Trabalho solicitado:
(a) No texto sobre os cristãos do norte do Mali, em que data os rebeldes tomaram Gao?
(b) Copie fielmente o trecho do texto sobre os cristãos do norte do Mali que vai de "Um belo testemunho" a "refugiado em Bamako.".

Trecho do documento:
Um belo testemunho de convivência entre
cristãos e mussulmanos
Regiao de Gao (Mali) |
Sob a ameaça
direta de grupos islâmicos radicais, os cristãos do norte de Mali foram
protegidos e socorridos pela solidariedade de vizinhos mussulmanos. “Nós,
cristãos do norte, fomos perseguidos pelos grupos islâmicos radicais e salvos
pelos mussulmanos”, diz com ênfase Pedro, um católico de Mali, empregado de uma
organização humanitária de Gao e refugiado em Bamako.
“Eu vivia em
Gao há 7 anos”, diz ele. “As relações entre cristãos e mussulmanos nunca foram
conflituosas. Somente uma minoria se deixa guiar por maus sentimentos a nosso
respeito. Jogavam pedras quando fazíamos a via-sacra fora da igreja... A
polícia tinha que intervir para nos proteger.”
Mas tudo
mudou quando os rebeldes tomaram Gao, no dia 31 de março de 2012. Foi o começo
do medo para os 300 cristãos que vivem no local. “Em poucas horas, os grupos
radicais destruíram nossa paróquia. Jamais havíamos visto isso desde o início
da Igreja em nossa cidade, há mais de 100 anos atrás”, diz desolado um outro
fiel.
A missão católica sob pressão
O testemunho
de pessoas expulsas contam a mesma história: apenas a cidade caiu sob o comando
dos grupos radicais rebeldes, um grupo de djihadistas
(defensores da guerra santa) ameaçou a missão católica e pediu pelos padres. “Nós
viemos para degolá-los...”, diziam eles. Informados disso, os padres e
religiosos puderam fugir a tempo.
“Os djihadistas se apossaram de todos os lugares
simbólicos católicos, começando pela igreja, mas também da Escola Santa
Genoveva, da hospedaria, da crcehe e da biblioteca da missão católica... Eles
estavam raivosos...”, diz Pedro, acrescentando: “Chamaram-me para cuidar de 13
mulheres ensanguentadas, acomodadas sobre uma charrete. Todas trabalhavam em
bares que vendiam bebidas alcoólicas. Quem se ocupa disso em geral é
considerado cristão... Todas haviam sido violentadas. Cuidei delas como pude e
as coloquei no primeiro ônibus para Mopti. Depois não entrei mais na minha casa.

Trechos dos registros:
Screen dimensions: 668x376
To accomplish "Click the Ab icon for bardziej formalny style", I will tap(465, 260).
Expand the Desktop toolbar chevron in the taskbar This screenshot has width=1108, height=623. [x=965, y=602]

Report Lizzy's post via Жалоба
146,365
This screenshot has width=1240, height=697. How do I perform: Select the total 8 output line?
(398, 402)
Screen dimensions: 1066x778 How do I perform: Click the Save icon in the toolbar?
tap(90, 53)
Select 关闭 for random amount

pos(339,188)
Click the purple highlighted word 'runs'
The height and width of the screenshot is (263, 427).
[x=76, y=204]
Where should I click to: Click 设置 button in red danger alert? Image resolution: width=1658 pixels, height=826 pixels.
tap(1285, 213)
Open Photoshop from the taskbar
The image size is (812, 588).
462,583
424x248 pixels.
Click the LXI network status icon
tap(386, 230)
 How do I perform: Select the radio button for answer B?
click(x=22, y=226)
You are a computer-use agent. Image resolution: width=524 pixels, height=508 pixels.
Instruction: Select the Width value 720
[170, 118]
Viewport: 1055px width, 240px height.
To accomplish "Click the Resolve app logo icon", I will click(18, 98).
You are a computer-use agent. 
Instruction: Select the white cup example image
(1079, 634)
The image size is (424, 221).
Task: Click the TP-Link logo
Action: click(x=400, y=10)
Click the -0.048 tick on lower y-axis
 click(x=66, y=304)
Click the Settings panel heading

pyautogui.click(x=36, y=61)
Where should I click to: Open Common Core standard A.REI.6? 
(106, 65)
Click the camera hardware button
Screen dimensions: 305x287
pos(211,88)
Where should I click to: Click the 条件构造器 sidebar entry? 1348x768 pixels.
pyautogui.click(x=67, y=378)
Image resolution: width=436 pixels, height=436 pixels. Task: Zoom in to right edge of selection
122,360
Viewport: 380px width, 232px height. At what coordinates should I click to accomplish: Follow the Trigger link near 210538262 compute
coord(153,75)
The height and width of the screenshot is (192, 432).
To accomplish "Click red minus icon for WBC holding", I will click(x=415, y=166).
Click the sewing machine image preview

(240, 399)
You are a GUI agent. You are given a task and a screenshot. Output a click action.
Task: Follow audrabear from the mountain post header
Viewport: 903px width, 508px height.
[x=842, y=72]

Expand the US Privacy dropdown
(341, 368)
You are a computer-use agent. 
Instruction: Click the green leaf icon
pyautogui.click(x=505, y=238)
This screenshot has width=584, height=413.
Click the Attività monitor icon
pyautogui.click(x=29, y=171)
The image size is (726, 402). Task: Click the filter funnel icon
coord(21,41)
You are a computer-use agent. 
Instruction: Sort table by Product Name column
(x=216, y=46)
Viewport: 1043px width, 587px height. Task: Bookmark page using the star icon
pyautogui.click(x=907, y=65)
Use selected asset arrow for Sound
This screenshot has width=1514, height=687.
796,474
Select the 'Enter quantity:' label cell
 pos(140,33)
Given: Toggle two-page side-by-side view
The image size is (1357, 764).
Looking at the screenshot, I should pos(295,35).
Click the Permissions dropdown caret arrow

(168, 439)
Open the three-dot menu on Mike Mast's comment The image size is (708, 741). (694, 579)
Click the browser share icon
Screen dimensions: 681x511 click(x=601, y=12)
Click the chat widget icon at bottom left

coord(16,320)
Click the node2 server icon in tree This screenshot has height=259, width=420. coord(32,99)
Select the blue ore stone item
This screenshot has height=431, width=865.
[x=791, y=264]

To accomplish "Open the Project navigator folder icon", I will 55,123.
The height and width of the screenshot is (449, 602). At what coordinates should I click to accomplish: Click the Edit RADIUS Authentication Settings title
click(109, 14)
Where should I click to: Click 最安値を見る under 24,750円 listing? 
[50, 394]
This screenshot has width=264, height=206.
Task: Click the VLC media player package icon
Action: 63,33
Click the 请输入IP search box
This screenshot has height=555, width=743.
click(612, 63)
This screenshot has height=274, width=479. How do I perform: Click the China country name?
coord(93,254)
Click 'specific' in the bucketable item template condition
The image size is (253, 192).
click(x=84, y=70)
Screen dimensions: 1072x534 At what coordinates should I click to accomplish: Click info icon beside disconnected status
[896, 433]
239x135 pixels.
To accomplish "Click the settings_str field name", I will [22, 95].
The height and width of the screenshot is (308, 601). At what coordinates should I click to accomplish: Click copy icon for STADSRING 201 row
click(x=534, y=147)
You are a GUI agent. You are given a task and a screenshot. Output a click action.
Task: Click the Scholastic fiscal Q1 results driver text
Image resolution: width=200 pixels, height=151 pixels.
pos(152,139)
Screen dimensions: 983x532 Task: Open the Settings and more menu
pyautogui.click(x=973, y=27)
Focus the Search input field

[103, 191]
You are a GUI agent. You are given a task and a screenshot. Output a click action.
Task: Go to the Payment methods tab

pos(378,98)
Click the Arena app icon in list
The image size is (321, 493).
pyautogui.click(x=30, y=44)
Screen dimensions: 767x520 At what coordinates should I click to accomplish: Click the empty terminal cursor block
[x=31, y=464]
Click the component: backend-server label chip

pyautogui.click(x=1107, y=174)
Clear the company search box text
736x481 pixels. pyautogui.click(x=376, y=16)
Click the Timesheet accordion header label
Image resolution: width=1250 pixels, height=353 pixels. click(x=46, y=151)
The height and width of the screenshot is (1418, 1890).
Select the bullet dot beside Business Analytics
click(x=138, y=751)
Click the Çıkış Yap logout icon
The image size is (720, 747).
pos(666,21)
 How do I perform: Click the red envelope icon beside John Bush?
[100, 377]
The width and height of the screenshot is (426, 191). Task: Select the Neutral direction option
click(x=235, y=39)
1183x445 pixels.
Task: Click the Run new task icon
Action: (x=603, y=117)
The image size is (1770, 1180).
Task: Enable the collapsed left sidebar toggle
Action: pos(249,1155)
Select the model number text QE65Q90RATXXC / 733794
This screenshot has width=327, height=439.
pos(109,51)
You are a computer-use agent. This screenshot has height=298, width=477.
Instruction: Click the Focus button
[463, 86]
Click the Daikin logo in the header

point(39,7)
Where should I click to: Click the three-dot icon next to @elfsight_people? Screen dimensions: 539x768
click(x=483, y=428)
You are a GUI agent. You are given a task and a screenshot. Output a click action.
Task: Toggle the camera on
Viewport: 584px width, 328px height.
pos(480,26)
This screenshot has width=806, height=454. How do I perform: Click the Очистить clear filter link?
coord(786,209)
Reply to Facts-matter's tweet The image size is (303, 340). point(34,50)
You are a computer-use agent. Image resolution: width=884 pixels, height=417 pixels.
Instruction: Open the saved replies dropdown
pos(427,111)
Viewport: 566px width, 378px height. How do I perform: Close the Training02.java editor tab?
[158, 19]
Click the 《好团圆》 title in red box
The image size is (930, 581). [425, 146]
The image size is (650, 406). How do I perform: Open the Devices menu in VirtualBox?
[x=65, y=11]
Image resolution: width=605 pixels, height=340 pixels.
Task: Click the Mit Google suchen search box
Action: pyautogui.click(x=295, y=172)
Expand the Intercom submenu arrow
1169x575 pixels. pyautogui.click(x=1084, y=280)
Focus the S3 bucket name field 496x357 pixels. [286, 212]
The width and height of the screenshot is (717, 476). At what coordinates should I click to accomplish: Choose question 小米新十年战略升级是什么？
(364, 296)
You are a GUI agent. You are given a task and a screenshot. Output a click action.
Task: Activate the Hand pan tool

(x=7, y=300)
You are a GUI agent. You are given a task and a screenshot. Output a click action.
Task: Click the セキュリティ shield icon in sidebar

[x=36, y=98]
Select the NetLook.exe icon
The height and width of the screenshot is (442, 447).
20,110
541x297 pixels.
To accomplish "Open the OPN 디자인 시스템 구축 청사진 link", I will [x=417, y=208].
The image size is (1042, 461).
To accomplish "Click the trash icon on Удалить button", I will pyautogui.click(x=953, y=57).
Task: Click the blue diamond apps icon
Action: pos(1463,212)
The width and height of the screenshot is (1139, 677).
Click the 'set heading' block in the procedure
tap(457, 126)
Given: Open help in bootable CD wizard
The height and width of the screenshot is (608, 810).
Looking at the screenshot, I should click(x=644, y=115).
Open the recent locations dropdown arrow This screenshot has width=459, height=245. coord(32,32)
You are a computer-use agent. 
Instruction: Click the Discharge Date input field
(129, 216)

Soluções completas:
(a) No dia 31 de março de 2012.

(b)
Um belo testemunho de convivência entre
cristãos e mussulmanos
Regiao de Gao (Mali) |
Sob a ameaça
direta de grupos islâmicos radicais, os cristãos do norte de Mali foram
protegidos e socorridos pela solidariedade de vizinhos mussulmanos. “Nós,
cristãos do norte, fomos perseguidos pelos grupos islâmicos radicais e salvos
pelos mussulmanos”, diz com ênfase Pedro, um católico de Mali, empregado de uma
organização humanitária de Gao e refugiado em Bamako.